**TEXT FOR ANALYSIS**
++++
As workplaces open up after nearly 18 months of home working, employers are facing a new raft of dilemmas created by Covid-19. Abigail Maino reports
While some businesses may continue to keep their teams working predominantly from home, for others, there is a real need to encourage employees back into the workforce.
With the majority of people now vaccinated, the risk of transmission in the workplace is mitigated, but what happens when employees choose not to be vaccinated, creating anxiety amongst their vaccinated colleagues?
The short answer is that, by law, employers cannot force their staff to be vaccinated. There is an exception for staff in care homes where vaccinations have been made compulsory, but
even that legislation has a number of exceptions to it.
With the prospect of offices having a mix of vaccinated and unvaccinated staff, employers are now looking at how to handle the delicate situation when the vaccinated person does not want to sit, or even enter an office, where there are colleagues who have not had the vaccination.
A considered approach is always recommended. The first step is for the employer to have a conversation with the vaccinated employee to understand their particular concerns and whether those concerns could be eased by some kind of adjustment in the workspace, for example, sitting in a different area, installing additional screening or ensuring extra ventilation.
One option open to the vaccinated employee might be a flexible working request if they have the required length of service. The employer would then need to carefully consider their request in line with the relevant legislation. Although employees may well argue that they have been working perfectly well from home for the last 18 months, there is a recognition now that homeworking has, in many cases, been an imperfect solution.
If, after all options have been looked at, the employee then refuses to come back to work, the onus is on the employer to consider all options carefully before any formal action is taken. These considerations include whether there was a specific underlying reason, such as a disability, which would potentially require an employer to objectively justify the requirement for the purposes of the Equality Act or consider reasonable adjustments. If the conclusion is that the employee could reasonably be required to return to work, then it is possible the next stage could be an investigation for misconduct for failure to follow a reasonable management instruction.
++++
**DATASET RECORDS**
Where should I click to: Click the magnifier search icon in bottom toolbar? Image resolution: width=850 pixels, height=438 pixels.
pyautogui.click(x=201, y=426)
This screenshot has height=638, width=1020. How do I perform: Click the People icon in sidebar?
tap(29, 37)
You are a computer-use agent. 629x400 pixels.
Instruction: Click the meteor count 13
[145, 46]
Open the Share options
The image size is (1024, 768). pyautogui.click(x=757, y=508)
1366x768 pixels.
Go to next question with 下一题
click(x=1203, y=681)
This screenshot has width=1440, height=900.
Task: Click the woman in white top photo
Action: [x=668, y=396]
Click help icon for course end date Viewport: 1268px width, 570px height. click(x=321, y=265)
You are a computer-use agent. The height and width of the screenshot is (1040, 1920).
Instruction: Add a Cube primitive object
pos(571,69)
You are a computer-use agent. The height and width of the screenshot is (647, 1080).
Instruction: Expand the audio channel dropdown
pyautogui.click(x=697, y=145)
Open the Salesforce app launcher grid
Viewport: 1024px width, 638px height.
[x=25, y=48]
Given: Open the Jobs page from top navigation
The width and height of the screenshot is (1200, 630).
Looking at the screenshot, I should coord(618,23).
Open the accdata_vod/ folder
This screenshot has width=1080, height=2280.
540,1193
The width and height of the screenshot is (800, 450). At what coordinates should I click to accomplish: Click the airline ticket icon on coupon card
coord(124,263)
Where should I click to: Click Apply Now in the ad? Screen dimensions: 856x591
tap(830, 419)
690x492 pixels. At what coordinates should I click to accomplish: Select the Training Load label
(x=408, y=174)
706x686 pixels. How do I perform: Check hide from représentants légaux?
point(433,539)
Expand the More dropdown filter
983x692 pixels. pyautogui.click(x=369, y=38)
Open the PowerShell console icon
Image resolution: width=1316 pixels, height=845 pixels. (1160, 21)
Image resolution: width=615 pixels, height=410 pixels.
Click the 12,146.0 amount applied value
++++
**PROBLEMS AND TASKS**
1: According to the workplace vaccination article, for which staff have vaccinations been made compulsory?
2: Pick up the workplace vaccination article after its final sentence and carry it forward.
The rows have no role in this work.

**ANSWERS BY ITEM NUMBER**
1: Staff in care homes.

2:
However, many employers have, to date, been quite cautious before taking any formal action like this, in view of the changing landscape of Covid. Most prefer to have a dialogue to see if alternative solutions can be found. Even in situations where the entire workforce is back in the office, there is still a minefield of tensions that could arise between those who are vaccinated and unvaccinated. For example, if vaccinated staff have to cover for unvaccinated colleagues who become ill.
The best policy for employers is to be clear from the outset. Employers have to assume that they are not going to be able to compel employees to be vaccinated and there is going to be a minority who will be unvaccinated. Difficult issues could arise and the best thing for an employer to do is to be clear in advance what will happen when those issues arise so there are no surprises.
Finally, employers have a legal responsibility to carry out Covid-safe risk assessments to ensure the health and safety of their workforce so that the steps have been taken to reduce the risk of transmission, as far as this is reasonably practical.
Ultimately vaccination is only one of a series of measures to manage the risk of transmission in the workplace. The reality at present is that we don’t know whether the vaccine efficacy will reduce in time, or whether there may be new variants that could impact the effectiveness of the vaccine. That’s why it remains so important to implement the other guidance in the workforce.
Abigail Maino is a Partner in DMH Stallard’s Employment team.